Accordingly, the interim final rule amending 37 CFR parts 2 and 7,
which was published at 75 FR 35973 on June 24, 2010, is adopted as a
final rule with the following changes:
PART 2--RULES OF PRACTICE IN TRADEMARK CASES
0
1. The authority citation for 37 CFR Part 2 continues to read as
follows:
Authority: 15 U.S.C. 1123, 35 U.S.C. 2, unless otherwise noted.
0
2. Revise Sec. 2.163(a) to read as follows:
Sec. 2.163 Acknowledgment of receipt of affidavit or declaration.
* * * * *
(a) If the affidavit or declaration is filed within the time
periods set forth in section 8 of the Act, deficiencies may be
corrected after notification from the Office if the requirements of
Sec. 2.164 are met.
* * * * *
0
3. Revise Sec. 2.164(a) introductory text to read as follows:
Sec. 2.164 Correcting deficiencies in affidavit or declaration.
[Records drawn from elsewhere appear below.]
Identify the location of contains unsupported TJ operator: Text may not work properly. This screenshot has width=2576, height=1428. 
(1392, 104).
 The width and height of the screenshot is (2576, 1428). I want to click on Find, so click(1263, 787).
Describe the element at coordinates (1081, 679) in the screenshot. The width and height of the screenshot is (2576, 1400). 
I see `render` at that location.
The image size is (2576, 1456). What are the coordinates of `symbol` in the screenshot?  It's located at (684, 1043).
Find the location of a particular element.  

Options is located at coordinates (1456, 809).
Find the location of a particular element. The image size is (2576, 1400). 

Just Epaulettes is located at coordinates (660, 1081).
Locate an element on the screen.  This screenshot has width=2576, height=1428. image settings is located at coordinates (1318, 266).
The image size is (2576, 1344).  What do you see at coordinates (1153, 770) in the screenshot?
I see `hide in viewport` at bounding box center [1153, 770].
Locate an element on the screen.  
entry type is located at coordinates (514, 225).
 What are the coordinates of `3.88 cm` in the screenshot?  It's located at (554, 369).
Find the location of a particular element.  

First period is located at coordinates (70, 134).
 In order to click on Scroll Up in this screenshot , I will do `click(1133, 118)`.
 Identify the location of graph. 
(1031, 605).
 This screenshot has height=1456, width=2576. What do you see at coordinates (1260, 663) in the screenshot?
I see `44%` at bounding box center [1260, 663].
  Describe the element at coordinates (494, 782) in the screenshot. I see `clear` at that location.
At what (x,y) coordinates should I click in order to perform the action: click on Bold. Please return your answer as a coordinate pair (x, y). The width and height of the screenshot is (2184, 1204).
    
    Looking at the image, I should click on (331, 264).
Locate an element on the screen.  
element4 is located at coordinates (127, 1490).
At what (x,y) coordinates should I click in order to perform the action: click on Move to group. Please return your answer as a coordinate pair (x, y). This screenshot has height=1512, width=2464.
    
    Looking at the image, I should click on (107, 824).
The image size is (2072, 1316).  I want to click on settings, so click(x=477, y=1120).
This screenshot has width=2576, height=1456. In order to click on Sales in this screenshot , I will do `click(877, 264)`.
(a) If the affidavit or declaration is filed within the time
periods set forth in section 8 of the Act, deficiencies may be
corrected after notification from the Office, as follows:
* * * * *
PART 7--RULES OF PRACTICE IN FILINGS PURSUANT TO THE PROTOCOL
RELATING TO THE MADRID AGREEMENT CONCERNING THE INTERNATIONAL
REGISTRATION OF MARKS
0
4. The authority citation for 37 CFR Part 7 continues to read as
follows:
Authority: 15 U.S.C. 1123, 35 U.S.C. 2, unless otherwise noted.
0
5. Revise Sec. 7.39(c) introductory text to read as follows:
Sec. 7.39 Acknowledgment of receipt of and correcting deficiencies in
affidavit or declaration of use in commerce or excusable nonuse.
* * * * *
(c) If the affidavit or declaration is filed within the time
periods set forth in section 71 of the Act, deficiencies may be
corrected after notification from the Office, as follows:
* * * * *
Dated: November 1, 2011.
David J. Kappos,
Under Secretary of Commerce for Intellectual Property and Director of
the United States Patent and Trademark Office.